Mooi evenwichting artikel in het RD van 28 april j.l., enkele citaten hieruit:
Zo dwalen dagelijks duizenden mensen door deze bijzondere stad. Op zoek naar zichzelf, naar geluk, naar een goed gevoel, naar gezelligheid of geborgenheid, of op zoek naar God. Maar naar welke God dan? „We dienen toch allemaal dezelfde God, ook al doen we dat ieder op onze eigen manier?” stelt een westers uitziende jongedame. Zo verzoeningsgezind is het echter niet rond de Westelijke Muur. Aan de Joodse kant zie je geen enkele moslim en andersom, bij de koepels op het Tempelplein, komen nauwelijks Joden.
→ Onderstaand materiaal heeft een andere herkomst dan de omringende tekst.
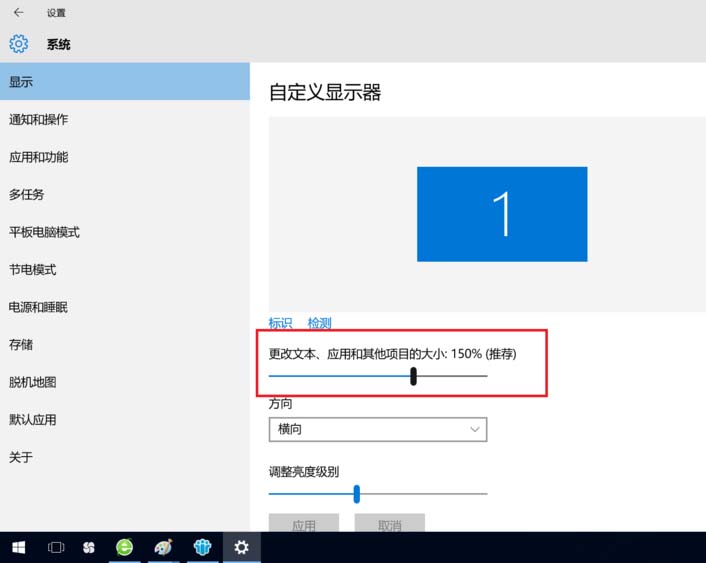Open the paint palette app in taskbar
Het is er ook strikt verboden om te bidden, te zingen of zichtbare niet-islamitische religieuze symbolen te dragen.
Ook reformatorische christenen zijn niet eensgezind in hun opvattingen over Israël en het Jodendom, en al helemaal niet over de verhouding tussen Joden en Palestijnen en het optreden van Israël in omstreden gebieden als Gaza en de Westoever. Er gaat letterlijk geen dag voorbij of de redactie van deze krant ontvangt er mails over.
Het vraagt behoedzaamheid voor christenen om het midden te houden tussen die twee klippen, enerzijds het judaïsme en anderzijds de opvatting dat er geen bijzondere status meer is voor het Joodse volk.